■ INSTRUCCIONES DE TRABAJO
[1] Responde estas preguntas sobre el texto acerca de Hume:
(a) Además del gobierno, ¿qué instancias más soterradas e implícitas se mencionan?
(b) ¿Qué tres relaciones se nombran entre los principios de asociación?
(c) En la cita del final, ¿qué animal persigue el hombre hasta el último grado de cansancio?
[2] Reproduce del texto sobre Hume el pasaje que empieza con "El primer punto" y sigue hasta "términos de credibilidad.".

El primer punto halla su solución en las instancias del poder social, en los aparatos de sanción, recompensas y castigos, que confieren a los sentimientos extendidos o a las pasiones reflejadas un grado de vivacidad y de creencia suplementa­ria; principalmente el gobierno, pero también hay instancias más soterradas e implícitas, como las de la costumbre y el gusto; también a este respecto es Hume uno de los primeros en haber planteado el problema del poder y del gobierno, no ya en términos de algo representativo, sino en términos de credibilidad.

En cuanto al segundo punto, concierne asimismo al modo en que la filosofía de Hume forma un sistema general. Pues si las pasiones se reflejan en la imaginación o en la fantasía, no es en una imaginación desnuda, sino en la imaginación tal y como está después de fijada o naturalizada por esos otros principios que son los principios de asociación. El parecido, la contigüidad, la causalidad, en suma, todas las relaciones como objeto de un conocimiento o de un cálculo, proporcionan reglas generales para determinar sentimientos reflejados más allá del uso inmediato y restringido que de ellos hacen las pasiones no reflejadas. Así es como los sentimientos estéticos hallan en los principios de asociación verdaderas reglas del gusto. Y sobre todo muestra Hume detalladamente cómo las pasiones de posesión, reflejándose en la imaginación, hallan en los principios de asociación los medios de determinar re­glas generales que constituyen los factores de la propiedad o del mundo del derecho. Es todo un estudio de las variaciones de las relaciones, todo un cálculo de las relaciones, lo que per­mite responder en cada caso a la pregunta: ¿hay entre tal persona y tal objeto una relación que pueda hacernos creer (hacer que la imaginación crea) en una apropiación de lo uno por lo otro? «Un hombre que ha perseguido a una liebre hasta el último grado de cansancio consideraría una injusticia que otro hombre se precipitase ante él y le arrebatase su presa.

■ EXTRACTO DE DATOS
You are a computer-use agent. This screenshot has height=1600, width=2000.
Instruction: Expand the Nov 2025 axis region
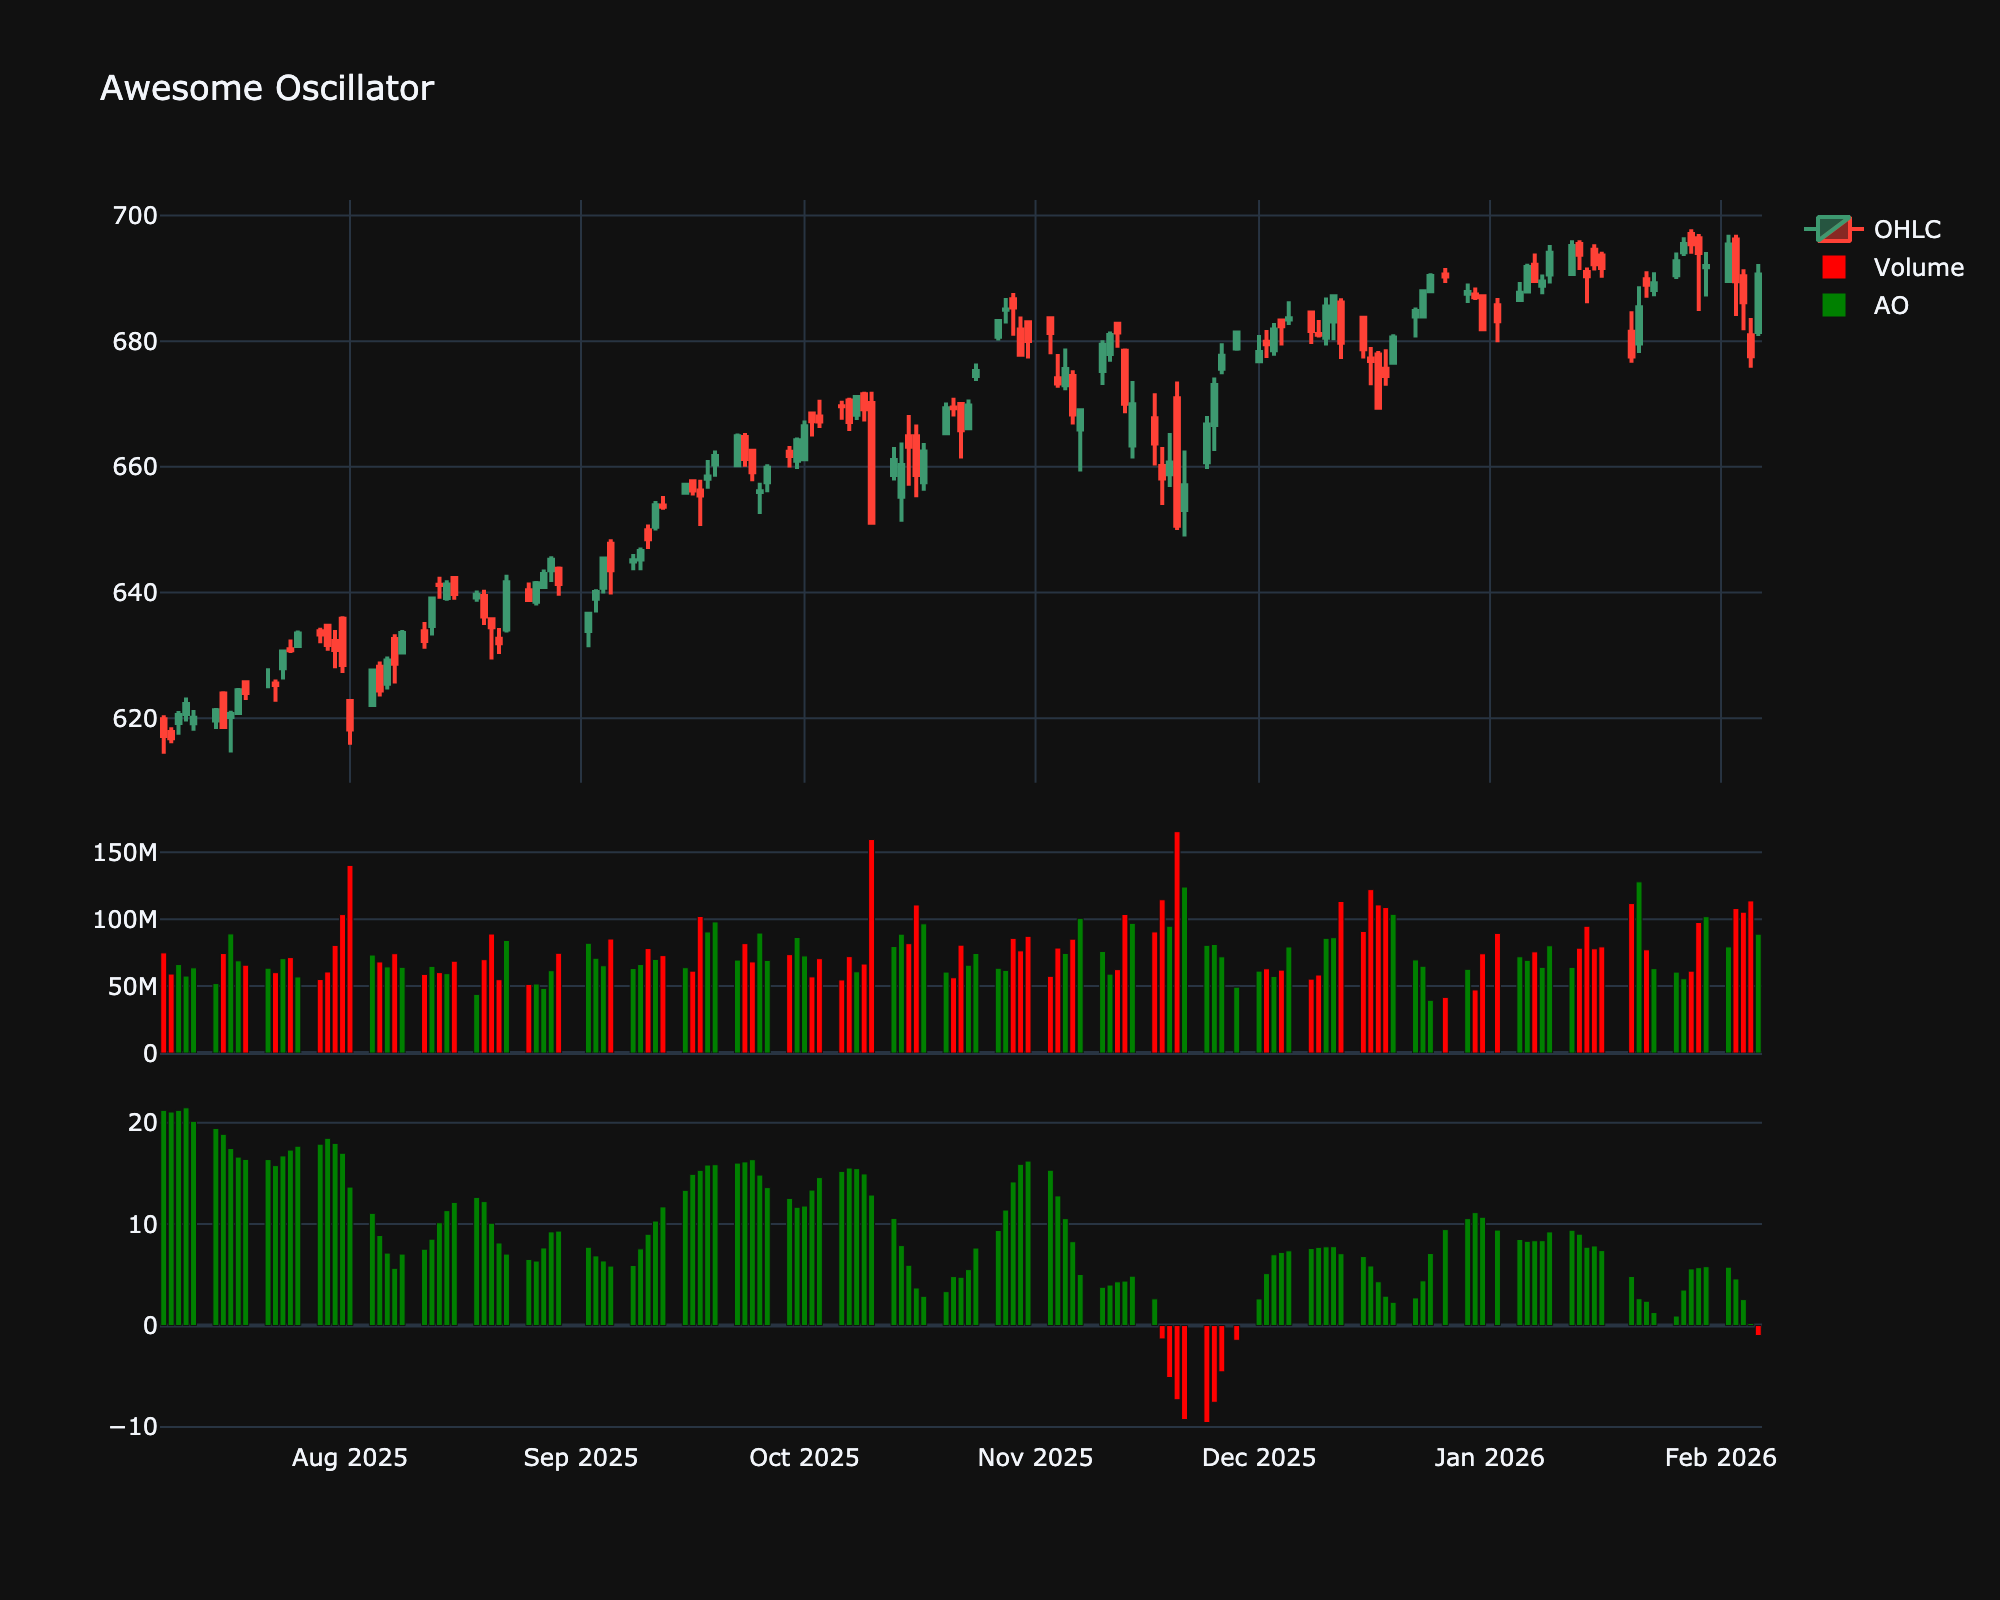click(x=1035, y=1457)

■ SOLUCIONES A CONTINUACIÓN
[1]
(a) La costumbre y el gusto.
(b) El parecido, la contigüidad y la causalidad.
(c) Una liebre.

[2]
El primer punto halla su solución en las instancias del poder social, en los aparatos de sanción, recompensas y castigos, que confieren a los sentimientos extendidos o a las pasiones reflejadas un grado de vivacidad y de creencia suplementa­ria; principalmente el gobierno, pero también hay instancias más soterradas e implícitas, como las de la costumbre y el gusto; también a este respecto es Hume uno de los primeros en haber planteado el problema del poder y del gobierno, no ya en términos de algo representativo, sino en términos de credibilidad.